═════ Excerpt provided
Enables MPPE encryption on the ISA card.

interface virtual-template

Creates a virtual template interface.

ppp authentication

Enables CHAP, PAP, MS-CHAP or a combination of methods and specifies the order in which the authentication methods are selected on the interface.

pptp flow-control receive-window

To specify how many packets the client can send before it has to wait for the tunnel server's acknowledgment, use the pptp flow-control receive-window VPDN configuration command. Use the no form of this command to return to the default value.

pptp flow-control receive-window packets
no pptp flow-control receive-window

Syntax Description

packets

Number of packets the client can send before it has to wait for the tunnel server's acknowledgment.

Range: 1 - 64 packets.

Defaults

16 packets

Command Modes

VPDN configuration

Command History

Release  Modification 

12.0(5)XE5

This command was introduced

Related Commands

Command  Description 

pptp flow-control static-rtt

Specifies the tunnel server's timeout interval between sending a packet to the client and receiving a response.
══════════
═════ Extracted data
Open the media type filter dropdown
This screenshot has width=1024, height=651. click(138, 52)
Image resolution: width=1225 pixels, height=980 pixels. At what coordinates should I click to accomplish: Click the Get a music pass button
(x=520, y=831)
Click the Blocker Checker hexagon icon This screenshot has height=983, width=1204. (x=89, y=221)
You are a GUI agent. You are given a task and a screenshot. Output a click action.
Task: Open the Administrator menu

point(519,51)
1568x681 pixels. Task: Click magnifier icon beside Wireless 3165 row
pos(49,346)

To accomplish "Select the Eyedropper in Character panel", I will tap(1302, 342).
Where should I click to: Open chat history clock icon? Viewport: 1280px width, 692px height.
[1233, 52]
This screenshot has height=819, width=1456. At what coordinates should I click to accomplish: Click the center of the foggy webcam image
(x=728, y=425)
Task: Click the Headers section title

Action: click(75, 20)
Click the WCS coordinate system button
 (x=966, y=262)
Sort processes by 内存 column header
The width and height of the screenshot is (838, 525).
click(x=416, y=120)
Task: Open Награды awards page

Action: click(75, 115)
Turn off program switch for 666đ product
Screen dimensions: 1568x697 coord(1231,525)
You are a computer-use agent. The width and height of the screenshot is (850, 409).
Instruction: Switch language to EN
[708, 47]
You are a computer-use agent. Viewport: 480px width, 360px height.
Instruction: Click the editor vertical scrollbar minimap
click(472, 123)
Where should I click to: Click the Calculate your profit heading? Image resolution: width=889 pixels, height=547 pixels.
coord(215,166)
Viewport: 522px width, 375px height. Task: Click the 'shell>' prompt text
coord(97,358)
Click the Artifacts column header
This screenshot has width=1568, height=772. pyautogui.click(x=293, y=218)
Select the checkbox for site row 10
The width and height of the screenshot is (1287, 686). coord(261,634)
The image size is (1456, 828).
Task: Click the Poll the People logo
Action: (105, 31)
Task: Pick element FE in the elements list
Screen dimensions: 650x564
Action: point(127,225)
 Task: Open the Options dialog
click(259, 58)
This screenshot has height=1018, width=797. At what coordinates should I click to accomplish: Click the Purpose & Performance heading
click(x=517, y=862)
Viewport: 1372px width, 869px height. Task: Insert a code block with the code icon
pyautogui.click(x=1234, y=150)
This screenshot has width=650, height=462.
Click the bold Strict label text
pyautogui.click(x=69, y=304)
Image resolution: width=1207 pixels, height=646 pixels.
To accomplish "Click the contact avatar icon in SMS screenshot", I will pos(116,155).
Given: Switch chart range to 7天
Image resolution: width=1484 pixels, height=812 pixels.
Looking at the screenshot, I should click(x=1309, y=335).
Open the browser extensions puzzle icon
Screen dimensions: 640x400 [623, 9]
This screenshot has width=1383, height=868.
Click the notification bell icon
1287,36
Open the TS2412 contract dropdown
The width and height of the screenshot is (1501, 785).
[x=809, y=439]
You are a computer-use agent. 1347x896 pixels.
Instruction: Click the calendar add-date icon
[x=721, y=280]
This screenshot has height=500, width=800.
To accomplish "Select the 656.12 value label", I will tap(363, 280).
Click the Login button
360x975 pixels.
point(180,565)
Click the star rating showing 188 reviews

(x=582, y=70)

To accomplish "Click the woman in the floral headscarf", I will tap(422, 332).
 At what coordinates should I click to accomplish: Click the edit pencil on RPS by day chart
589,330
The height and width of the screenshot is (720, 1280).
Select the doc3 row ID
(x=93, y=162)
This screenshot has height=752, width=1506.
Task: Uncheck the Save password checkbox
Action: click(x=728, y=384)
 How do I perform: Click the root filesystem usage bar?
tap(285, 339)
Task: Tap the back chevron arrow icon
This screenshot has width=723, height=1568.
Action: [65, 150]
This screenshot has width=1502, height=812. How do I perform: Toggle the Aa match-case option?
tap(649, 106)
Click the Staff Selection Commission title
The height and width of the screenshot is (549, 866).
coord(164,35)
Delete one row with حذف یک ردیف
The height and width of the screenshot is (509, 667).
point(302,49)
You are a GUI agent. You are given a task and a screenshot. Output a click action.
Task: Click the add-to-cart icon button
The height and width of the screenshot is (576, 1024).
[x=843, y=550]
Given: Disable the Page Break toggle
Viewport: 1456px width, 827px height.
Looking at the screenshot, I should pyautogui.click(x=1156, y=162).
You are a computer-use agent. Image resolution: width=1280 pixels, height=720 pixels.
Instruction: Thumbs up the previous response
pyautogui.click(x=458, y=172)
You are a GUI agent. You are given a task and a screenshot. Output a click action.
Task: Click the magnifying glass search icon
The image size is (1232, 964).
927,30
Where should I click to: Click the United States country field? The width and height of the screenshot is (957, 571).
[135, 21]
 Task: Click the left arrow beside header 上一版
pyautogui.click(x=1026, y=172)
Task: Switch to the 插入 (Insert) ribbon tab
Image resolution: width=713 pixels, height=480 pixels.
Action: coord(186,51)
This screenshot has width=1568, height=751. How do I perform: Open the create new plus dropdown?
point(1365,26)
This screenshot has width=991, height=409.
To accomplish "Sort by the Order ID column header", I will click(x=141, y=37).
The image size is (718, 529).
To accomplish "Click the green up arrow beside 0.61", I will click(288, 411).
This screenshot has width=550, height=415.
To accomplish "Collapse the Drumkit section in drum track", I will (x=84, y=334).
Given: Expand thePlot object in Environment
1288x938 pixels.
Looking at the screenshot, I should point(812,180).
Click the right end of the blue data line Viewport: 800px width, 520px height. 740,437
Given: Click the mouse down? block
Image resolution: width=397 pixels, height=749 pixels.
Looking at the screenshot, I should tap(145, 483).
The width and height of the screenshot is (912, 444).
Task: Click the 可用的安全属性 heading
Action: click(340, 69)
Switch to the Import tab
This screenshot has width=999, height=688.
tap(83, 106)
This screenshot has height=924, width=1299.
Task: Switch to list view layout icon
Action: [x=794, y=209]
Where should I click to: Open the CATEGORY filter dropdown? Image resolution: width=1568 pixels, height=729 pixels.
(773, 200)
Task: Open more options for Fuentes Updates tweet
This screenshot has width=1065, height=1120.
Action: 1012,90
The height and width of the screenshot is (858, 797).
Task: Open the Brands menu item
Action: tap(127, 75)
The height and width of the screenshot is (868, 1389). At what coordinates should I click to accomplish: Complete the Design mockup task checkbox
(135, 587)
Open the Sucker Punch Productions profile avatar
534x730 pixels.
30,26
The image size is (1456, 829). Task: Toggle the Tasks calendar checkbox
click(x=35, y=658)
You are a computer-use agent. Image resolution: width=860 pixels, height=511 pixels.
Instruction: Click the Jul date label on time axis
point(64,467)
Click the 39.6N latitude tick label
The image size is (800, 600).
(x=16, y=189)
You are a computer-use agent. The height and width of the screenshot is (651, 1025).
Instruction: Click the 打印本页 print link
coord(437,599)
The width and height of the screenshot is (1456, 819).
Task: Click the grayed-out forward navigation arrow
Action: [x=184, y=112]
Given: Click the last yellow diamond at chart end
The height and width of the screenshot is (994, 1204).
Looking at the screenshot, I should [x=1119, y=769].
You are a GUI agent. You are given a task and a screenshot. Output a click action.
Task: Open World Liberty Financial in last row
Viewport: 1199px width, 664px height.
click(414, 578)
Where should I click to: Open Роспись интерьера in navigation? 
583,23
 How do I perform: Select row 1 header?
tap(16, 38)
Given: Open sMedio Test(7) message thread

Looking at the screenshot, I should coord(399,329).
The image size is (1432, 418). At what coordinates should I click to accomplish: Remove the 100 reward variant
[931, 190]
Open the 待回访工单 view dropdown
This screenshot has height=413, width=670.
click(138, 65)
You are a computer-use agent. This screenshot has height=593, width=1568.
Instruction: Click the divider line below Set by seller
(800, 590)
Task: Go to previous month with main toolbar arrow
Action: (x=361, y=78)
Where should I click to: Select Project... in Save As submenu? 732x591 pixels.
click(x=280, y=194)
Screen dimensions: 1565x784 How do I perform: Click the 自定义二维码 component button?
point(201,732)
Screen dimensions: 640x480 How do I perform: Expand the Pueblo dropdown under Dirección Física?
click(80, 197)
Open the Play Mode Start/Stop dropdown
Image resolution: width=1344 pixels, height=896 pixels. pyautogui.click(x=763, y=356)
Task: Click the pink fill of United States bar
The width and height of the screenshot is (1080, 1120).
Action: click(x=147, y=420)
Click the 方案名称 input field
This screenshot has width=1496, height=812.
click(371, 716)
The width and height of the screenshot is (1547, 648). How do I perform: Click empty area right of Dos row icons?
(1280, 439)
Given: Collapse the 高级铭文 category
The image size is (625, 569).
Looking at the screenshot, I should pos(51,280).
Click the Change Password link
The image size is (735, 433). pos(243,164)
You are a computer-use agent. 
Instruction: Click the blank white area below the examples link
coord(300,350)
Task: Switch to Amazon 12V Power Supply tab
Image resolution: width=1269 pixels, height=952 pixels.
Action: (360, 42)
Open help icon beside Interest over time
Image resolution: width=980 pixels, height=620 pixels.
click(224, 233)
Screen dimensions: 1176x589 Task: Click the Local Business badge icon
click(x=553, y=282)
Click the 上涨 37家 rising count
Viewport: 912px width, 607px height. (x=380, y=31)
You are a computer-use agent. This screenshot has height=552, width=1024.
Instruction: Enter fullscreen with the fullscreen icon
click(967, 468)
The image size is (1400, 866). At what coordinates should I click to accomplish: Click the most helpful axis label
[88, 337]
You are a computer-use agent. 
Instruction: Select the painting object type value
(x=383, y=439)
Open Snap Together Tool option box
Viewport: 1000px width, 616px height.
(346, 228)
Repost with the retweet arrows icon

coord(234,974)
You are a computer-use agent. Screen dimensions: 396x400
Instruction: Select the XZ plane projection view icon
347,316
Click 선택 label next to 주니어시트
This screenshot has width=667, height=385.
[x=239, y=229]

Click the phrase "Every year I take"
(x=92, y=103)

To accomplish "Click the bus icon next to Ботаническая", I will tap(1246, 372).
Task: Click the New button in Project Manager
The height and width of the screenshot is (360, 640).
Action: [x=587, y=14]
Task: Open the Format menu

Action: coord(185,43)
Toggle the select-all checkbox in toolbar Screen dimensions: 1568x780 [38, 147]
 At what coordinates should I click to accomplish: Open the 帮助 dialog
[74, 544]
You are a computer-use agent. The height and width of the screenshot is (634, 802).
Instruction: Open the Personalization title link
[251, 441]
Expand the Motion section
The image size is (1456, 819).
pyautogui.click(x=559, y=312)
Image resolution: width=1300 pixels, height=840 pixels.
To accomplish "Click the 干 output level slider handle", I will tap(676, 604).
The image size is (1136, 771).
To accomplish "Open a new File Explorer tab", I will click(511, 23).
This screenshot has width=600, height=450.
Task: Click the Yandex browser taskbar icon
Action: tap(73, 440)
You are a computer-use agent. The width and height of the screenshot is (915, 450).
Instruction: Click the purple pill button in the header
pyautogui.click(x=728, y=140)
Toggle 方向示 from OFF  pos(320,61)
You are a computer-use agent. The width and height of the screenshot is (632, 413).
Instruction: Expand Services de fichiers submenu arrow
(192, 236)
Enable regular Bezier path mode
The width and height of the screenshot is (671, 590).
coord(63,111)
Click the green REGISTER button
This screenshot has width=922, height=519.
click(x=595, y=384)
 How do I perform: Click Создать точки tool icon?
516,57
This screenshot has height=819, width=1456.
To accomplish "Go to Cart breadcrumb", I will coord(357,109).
══════════
*Requirement*
Continue the PPTP command reference excerpt above, starting after its last sentence.

*Exercise result*
pptp flow-control static-rtt

To specify the timeout interval of the tunnel server between sending a packet to the client and receiving a response, use the pptp flow-control static-rtt VPDN configuration command. Use the no form of this command to return to the default value of 1500 milliseconds (ms).

pptp flow-control static-rtt milliseconds
no pptp flow-control static-rtt

Syntax Description

milliseconds

Timeout interval of the tunnel server between sending a packet to the client and receiving a response.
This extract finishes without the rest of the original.